Return precisely the opening lines of the listing below, ending with the line that contains "zásady zpracování a".

· · · ·

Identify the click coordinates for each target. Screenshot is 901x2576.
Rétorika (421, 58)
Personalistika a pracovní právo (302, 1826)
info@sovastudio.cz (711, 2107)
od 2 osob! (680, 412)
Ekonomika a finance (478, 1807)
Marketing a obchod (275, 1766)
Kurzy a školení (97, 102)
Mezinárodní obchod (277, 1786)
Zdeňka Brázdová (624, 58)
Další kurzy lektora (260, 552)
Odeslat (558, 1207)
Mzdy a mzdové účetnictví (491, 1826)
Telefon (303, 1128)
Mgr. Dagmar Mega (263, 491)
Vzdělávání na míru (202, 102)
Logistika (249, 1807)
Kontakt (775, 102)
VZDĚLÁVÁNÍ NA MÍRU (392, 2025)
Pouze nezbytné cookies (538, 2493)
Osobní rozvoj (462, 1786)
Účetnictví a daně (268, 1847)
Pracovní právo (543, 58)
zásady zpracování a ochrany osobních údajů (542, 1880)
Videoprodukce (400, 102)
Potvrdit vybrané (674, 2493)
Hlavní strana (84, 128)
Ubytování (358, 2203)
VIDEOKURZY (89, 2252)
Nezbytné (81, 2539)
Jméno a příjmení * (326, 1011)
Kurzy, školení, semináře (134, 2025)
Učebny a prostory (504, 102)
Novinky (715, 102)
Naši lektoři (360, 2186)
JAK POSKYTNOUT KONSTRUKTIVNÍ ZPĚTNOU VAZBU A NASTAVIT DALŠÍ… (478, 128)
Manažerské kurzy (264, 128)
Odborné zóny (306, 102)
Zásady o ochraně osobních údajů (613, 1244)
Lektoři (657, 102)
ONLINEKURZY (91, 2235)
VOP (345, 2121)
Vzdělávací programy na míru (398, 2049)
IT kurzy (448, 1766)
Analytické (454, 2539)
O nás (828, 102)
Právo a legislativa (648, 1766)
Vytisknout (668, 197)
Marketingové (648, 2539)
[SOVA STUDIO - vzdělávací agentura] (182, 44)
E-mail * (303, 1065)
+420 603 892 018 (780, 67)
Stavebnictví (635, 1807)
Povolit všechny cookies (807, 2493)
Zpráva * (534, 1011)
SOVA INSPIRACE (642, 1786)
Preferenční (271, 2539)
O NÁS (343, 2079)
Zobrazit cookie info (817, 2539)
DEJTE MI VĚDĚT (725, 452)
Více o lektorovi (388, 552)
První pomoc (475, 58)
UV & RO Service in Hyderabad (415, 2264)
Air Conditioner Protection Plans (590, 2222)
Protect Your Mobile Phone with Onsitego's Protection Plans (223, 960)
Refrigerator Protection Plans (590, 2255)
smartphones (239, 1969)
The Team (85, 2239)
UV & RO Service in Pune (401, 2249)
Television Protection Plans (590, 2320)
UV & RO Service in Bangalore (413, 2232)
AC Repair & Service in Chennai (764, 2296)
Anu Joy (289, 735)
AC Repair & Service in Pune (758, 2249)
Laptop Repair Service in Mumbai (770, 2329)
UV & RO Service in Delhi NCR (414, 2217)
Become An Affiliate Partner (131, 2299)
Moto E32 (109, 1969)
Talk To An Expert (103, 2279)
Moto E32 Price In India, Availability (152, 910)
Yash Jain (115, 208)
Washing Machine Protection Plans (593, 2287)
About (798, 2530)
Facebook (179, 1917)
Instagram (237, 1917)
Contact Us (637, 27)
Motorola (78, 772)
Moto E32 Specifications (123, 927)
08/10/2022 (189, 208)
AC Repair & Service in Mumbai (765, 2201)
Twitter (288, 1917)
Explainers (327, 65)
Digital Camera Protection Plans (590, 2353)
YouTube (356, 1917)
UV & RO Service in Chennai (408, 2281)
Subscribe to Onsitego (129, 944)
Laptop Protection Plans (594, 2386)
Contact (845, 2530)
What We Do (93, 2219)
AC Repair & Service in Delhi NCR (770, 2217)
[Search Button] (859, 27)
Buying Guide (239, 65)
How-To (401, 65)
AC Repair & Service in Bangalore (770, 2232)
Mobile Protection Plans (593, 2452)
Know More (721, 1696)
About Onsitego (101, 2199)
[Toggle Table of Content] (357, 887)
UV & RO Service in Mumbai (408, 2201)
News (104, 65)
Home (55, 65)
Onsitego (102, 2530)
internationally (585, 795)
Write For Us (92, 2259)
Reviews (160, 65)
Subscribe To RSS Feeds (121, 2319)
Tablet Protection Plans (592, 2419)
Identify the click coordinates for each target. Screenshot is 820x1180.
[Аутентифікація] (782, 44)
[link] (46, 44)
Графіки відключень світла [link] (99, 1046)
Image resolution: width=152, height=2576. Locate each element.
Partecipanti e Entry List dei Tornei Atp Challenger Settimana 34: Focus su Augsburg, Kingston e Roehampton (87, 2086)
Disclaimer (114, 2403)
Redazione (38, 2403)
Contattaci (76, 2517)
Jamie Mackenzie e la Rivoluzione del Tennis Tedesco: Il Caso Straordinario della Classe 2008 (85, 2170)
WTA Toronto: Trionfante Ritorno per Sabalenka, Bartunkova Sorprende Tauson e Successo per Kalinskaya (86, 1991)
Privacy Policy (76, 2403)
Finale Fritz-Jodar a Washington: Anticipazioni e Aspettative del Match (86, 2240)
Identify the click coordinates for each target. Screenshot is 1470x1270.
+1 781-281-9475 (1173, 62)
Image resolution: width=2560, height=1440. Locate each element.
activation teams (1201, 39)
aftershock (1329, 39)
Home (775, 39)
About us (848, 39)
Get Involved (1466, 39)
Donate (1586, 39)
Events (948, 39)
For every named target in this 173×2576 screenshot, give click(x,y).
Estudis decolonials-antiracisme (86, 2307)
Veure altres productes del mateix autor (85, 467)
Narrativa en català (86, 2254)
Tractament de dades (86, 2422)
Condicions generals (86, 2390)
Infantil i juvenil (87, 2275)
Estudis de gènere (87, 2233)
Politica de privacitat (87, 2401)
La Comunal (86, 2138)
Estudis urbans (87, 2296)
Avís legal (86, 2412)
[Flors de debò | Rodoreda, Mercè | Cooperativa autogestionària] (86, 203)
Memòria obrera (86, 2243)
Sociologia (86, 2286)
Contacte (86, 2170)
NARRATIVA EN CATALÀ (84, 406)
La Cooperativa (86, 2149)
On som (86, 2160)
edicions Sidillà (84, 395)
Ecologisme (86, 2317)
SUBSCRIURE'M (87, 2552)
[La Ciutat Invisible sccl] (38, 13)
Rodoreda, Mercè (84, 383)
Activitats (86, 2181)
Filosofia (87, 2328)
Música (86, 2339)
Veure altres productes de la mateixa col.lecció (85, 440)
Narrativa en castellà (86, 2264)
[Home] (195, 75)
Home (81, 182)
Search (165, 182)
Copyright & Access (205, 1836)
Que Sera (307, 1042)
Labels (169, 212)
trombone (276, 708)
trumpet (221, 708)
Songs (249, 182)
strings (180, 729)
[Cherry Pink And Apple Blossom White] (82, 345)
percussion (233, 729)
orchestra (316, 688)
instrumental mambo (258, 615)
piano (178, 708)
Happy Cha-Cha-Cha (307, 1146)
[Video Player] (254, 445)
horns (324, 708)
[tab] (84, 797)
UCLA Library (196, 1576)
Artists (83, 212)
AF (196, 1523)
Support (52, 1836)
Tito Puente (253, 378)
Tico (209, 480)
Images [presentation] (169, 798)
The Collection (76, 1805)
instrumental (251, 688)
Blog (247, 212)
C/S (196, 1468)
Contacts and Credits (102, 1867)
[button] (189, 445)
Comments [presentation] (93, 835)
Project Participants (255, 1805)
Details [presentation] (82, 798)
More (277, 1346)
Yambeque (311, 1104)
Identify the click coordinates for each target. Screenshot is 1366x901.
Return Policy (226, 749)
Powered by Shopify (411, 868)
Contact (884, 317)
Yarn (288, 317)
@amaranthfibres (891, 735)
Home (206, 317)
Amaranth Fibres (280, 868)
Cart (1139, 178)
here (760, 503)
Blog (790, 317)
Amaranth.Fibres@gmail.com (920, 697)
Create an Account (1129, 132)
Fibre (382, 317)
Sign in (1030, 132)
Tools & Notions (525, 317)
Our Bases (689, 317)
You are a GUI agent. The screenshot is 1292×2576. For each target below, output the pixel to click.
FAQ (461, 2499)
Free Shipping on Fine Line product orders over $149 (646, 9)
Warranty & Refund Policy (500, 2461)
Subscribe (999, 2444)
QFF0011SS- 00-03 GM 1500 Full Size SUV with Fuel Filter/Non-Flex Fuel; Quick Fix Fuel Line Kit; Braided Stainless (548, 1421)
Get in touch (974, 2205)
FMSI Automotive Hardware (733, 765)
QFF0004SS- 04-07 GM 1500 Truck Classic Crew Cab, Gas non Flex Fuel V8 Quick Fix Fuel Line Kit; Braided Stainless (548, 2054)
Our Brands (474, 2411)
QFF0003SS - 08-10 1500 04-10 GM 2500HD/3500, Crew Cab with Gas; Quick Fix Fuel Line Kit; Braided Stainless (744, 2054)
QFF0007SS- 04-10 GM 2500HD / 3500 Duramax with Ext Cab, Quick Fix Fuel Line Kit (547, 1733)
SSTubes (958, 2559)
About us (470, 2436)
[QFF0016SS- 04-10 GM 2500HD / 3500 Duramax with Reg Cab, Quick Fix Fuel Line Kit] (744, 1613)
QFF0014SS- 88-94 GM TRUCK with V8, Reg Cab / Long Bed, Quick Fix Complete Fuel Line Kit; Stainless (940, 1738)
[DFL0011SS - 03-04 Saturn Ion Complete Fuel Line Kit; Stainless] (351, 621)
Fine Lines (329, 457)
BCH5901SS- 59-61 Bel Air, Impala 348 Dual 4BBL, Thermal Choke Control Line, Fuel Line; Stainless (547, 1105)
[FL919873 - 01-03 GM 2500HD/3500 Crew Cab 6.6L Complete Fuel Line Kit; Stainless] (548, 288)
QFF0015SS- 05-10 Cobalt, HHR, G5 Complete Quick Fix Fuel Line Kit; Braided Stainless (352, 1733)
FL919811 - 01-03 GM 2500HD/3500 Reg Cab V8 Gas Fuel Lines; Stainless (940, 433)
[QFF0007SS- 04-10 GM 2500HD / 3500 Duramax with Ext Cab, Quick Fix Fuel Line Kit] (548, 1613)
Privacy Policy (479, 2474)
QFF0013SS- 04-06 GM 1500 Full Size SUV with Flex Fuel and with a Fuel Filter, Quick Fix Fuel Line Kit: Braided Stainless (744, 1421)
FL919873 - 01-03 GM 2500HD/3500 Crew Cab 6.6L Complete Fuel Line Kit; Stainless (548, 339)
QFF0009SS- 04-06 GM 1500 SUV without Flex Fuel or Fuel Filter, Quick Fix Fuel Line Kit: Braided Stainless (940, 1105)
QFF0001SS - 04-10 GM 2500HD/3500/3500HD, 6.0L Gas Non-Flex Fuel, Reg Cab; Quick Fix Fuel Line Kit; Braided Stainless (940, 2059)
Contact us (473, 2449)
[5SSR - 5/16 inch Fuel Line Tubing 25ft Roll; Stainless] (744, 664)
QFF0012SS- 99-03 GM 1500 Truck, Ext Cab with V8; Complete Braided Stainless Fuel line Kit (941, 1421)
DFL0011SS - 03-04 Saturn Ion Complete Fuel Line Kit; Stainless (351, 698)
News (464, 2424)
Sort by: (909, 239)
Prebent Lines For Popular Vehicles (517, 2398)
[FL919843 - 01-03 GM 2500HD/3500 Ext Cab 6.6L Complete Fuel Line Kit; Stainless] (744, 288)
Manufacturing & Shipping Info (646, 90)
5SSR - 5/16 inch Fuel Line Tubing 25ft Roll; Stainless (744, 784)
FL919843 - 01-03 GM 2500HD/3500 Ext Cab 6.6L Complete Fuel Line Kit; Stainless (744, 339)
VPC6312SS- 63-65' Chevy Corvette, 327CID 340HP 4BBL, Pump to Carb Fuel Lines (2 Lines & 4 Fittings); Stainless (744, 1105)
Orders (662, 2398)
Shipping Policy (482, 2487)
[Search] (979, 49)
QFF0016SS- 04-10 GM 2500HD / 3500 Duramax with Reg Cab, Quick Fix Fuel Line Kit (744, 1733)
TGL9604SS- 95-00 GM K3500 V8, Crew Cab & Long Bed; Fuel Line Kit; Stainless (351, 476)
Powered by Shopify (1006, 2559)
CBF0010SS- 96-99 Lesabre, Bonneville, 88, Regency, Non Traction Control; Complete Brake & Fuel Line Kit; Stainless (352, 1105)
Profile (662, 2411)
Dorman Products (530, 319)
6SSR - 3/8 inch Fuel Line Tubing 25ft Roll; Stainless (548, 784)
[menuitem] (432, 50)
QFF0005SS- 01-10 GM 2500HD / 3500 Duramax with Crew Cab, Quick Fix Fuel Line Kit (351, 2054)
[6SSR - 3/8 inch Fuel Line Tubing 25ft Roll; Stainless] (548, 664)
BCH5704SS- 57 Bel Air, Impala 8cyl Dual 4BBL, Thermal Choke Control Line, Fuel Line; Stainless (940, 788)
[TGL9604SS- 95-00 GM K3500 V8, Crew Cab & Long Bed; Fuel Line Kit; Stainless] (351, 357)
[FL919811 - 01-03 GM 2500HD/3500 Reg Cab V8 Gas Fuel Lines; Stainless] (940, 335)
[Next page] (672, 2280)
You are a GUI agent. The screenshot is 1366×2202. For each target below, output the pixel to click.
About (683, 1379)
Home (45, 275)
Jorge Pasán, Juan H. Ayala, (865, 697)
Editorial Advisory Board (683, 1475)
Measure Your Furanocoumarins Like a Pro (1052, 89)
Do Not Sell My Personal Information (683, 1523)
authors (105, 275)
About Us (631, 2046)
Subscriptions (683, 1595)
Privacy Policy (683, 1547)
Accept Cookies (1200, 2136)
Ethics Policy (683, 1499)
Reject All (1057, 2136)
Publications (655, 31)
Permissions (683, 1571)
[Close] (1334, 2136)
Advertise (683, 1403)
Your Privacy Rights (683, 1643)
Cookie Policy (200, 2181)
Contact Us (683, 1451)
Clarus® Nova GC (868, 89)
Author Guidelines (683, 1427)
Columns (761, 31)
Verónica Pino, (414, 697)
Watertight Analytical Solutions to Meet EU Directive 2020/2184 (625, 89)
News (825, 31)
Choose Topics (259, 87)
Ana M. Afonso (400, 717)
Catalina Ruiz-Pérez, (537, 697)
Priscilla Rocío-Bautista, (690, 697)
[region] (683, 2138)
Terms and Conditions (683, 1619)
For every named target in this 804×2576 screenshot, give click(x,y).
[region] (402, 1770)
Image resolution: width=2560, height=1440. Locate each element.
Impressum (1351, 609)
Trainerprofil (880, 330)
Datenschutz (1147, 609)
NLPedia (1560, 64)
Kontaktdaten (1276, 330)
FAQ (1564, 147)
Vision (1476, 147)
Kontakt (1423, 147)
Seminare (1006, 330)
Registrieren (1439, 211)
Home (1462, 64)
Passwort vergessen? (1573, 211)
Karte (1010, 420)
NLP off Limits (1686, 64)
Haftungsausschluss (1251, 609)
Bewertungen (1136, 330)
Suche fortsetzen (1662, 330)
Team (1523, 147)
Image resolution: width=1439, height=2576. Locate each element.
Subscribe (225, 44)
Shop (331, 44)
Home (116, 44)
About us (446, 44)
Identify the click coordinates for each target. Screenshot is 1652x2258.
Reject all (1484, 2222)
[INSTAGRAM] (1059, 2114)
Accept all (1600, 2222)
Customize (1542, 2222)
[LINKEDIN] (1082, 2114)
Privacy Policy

· · · ·

:: Finished task ::
Identify the click coordinates for each target. Screenshot is 901x2576.
Rétorika (421, 58)
Personalistika a pracovní právo (302, 1826)
info@sovastudio.cz (711, 2107)
od 2 osob! (680, 412)
Ekonomika a finance (478, 1807)
Marketing a obchod (275, 1766)
Kurzy a školení (97, 102)
Mezinárodní obchod (277, 1786)
Zdeňka Brázdová (624, 58)
Další kurzy lektora (260, 552)
Odeslat (558, 1207)
Mzdy a mzdové účetnictví (491, 1826)
Telefon (303, 1128)
Mgr. Dagmar Mega (263, 491)
Vzdělávání na míru (202, 102)
Logistika (249, 1807)
Kontakt (775, 102)
VZDĚLÁVÁNÍ NA MÍRU (392, 2025)
Pouze nezbytné cookies (538, 2493)
Osobní rozvoj (462, 1786)
Účetnictví a daně (268, 1847)
Pracovní právo (543, 58)
zásady zpracování a ochrany osobních údajů (542, 1880)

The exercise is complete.